On September 24, 1987, defendant Pacesetters filed a motion seeking an order to compel plaintiffs to set three dates for testing the pulse generator and three dates for the taking of the deposition of Dr. Feinberg. The motion recited that Pacesetters' counsel and counsel for plaintiffs had been unable to reach an agreement on the dates even though plaintiffs' counsel had promised as early as April of 1987 to produce Dr. Feinberg for deposition. In addition to its motion to compel discovery, defendant Pacesetters also moved for sanctions, arguing that the dilatory responses by plaintiffs' counsel to the defendants' discovery requests were part of an intentional plan to delay the proceedings and thereby increase the cost of litigation to the defendants.
The court declined to grant Pacesetters' motion for sanctions; however, on October 1, 1987, the court issued a brief order requiring the plaintiffs to respond to defendants' discovery requests. Specifically, the order stated that plaintiffs were to identify three testing dates between October 1 and October 14, 1987, as well as three deposition dates between October 14 and October 23, 1987. In addition, the order contained a warning that a failure to comply would result in the imposition of sanctions.

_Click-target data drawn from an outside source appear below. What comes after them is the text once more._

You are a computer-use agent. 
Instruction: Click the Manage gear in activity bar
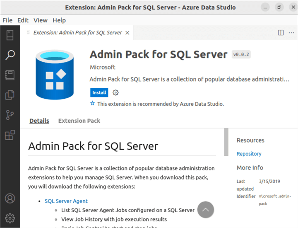click(x=10, y=218)
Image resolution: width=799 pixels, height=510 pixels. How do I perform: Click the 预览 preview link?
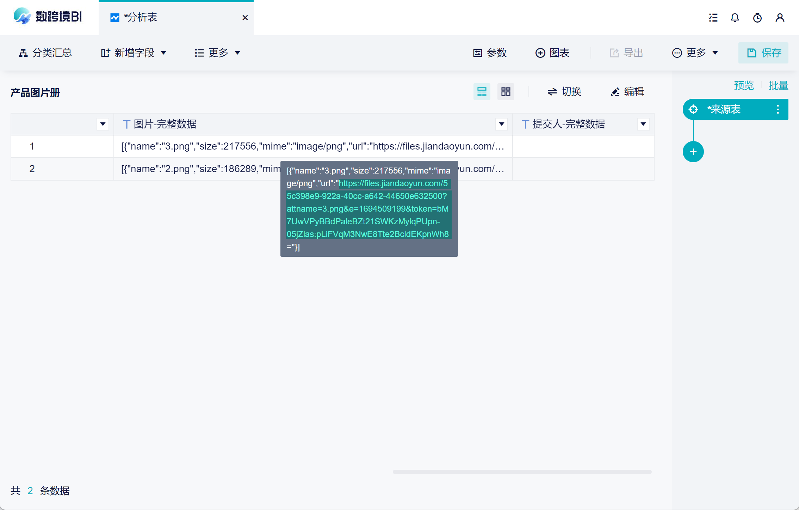744,86
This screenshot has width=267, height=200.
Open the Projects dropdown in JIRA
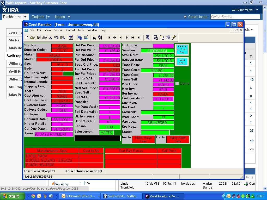(48, 17)
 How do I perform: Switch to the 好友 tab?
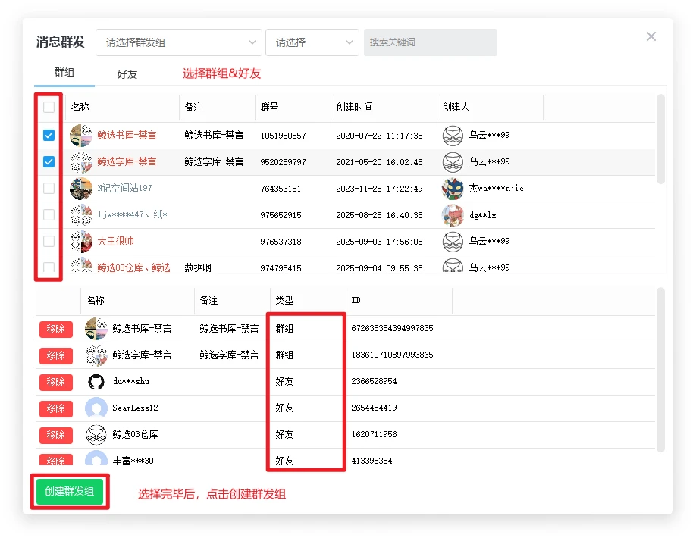click(x=127, y=74)
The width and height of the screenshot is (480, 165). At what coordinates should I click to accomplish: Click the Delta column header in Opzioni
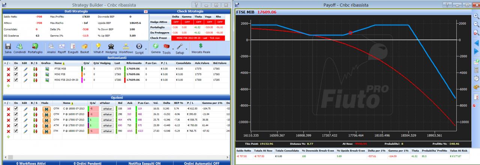(x=167, y=103)
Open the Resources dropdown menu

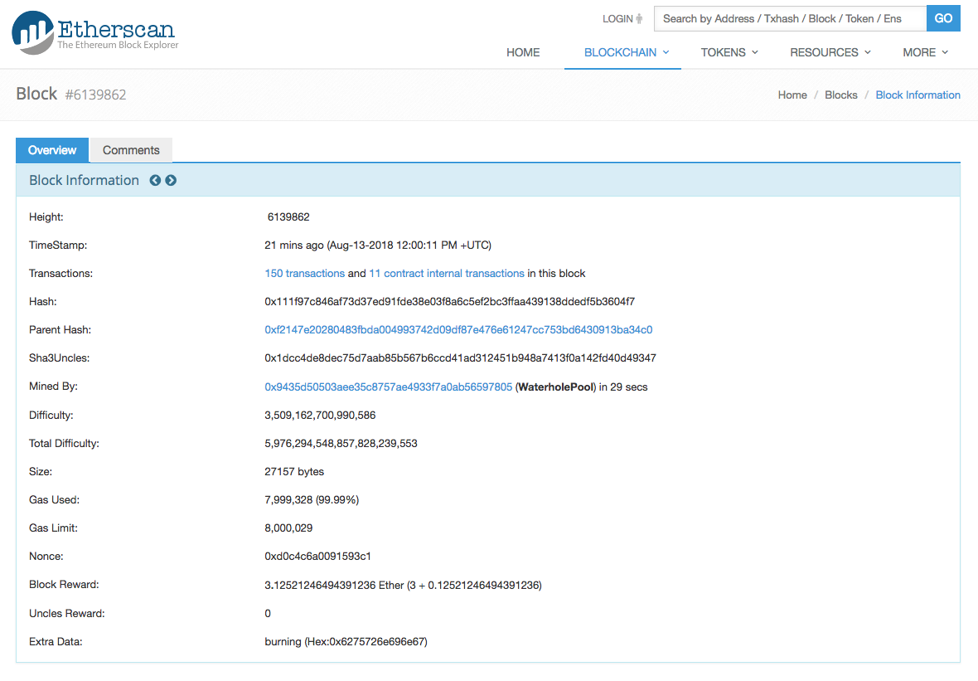click(x=830, y=52)
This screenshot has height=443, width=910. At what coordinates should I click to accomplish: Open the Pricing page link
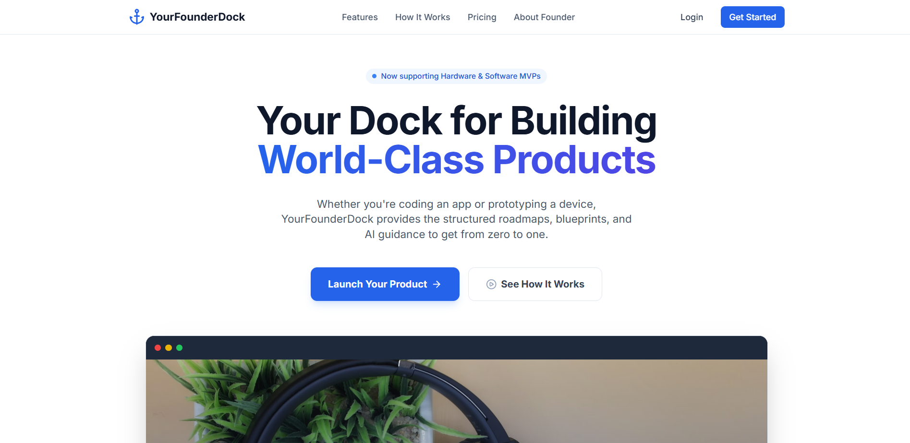pos(482,17)
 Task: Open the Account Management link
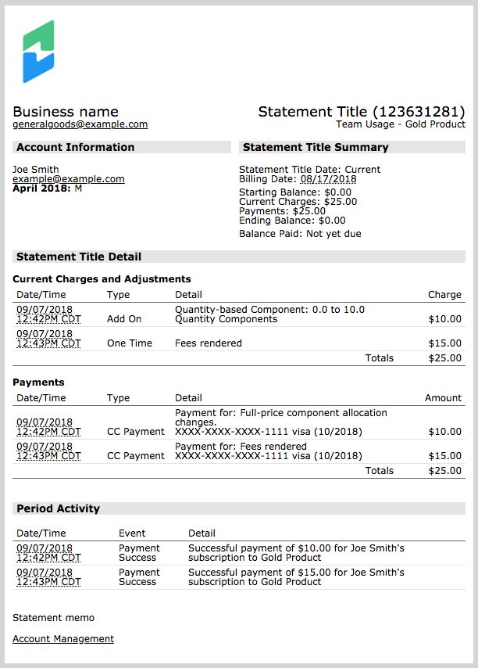tap(63, 639)
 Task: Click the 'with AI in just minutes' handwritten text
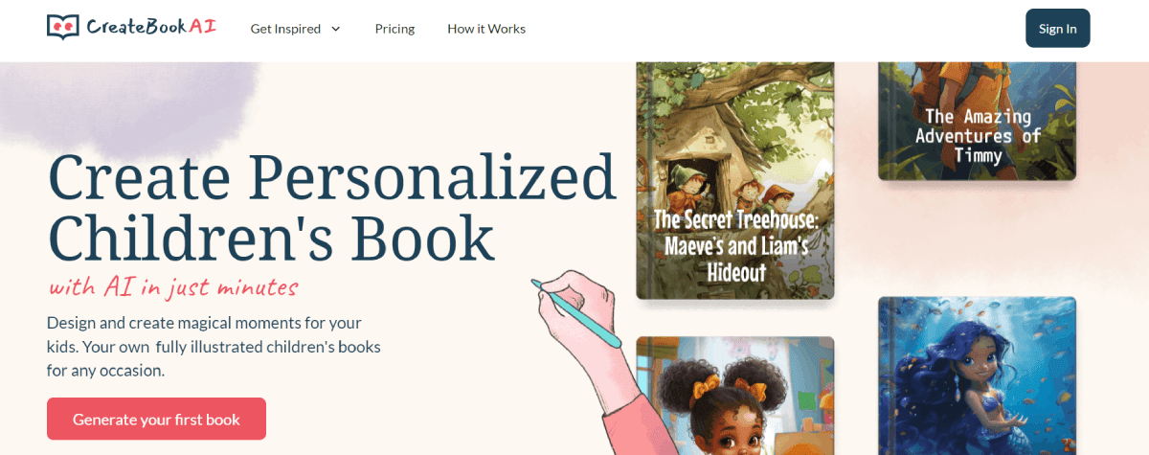click(x=173, y=286)
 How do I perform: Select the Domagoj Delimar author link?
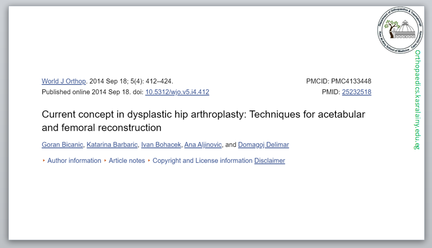tap(263, 145)
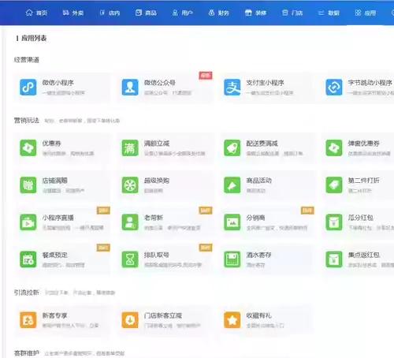Go to 首页 in top navigation
The image size is (394, 358).
36,13
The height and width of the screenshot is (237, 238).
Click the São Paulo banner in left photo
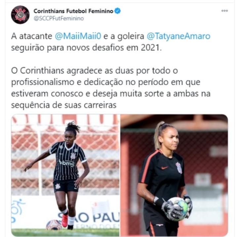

In response to the court's order of October 1, 1987, plaintiffs' counsel moved for a two-week extension of the deadlines. Among the reasons given for the request were that counsel for plaintiffs was going on vacation to see his grandchild. On October 7, 1987, the district court granted the plaintiffs' motion for a two-week extension. On October 19, 1987, defendant Pacesetters filed a motion to prohibit Dr. Feinberg from testifying at trial and striking his affidavit because plaintiffs had still not provided defendants with three dates for the testing of the pacemaker and the deposition of Dr. Feinberg. On October 22, 1987, Medtronics filed a motion to compel plaintiffs to make Dr. Feinberg available for deposition in accordance with the previous court order. On November 2, 1987, the district court issued an order awarding defendants attorney's fees and costs incurred in obtaining the order. The November 2, 1987, order also ordered plaintiffs to identify three testing dates between November 12, 1987, and November 25, 1987, and further ordered plaintiffs to identify three dates between November 16, 1987, and November 30, 1987, on which Dr. Feinberg could be deposed. With respect to the defendants' request for further sanctions, the court stated:
Defendant has also requested that the affidavit of Dr. Feinberg be stricken and that plaintiffs be prohibited from introducing any expert testimony in support of their claims at trial. However, due to the nature of the other sanctions requested by defendant Pacesetters and the potential effect on plaintiffs' ability to present a case in this action, for now, the court is inclined to deny those sanctions. Despite this ruling, the court cautions the plaintiffs that they have received their last chance. No further delays in the discovery process will be countenanced. From this point forward, the plaintiffs must strictly comply with the court orders and the civil rules or face the consequences. Simply put, the plaintiffs will no longer be permitted to deliberately and callously disregard their responsibilities under the rules of discovery and of this court's orders....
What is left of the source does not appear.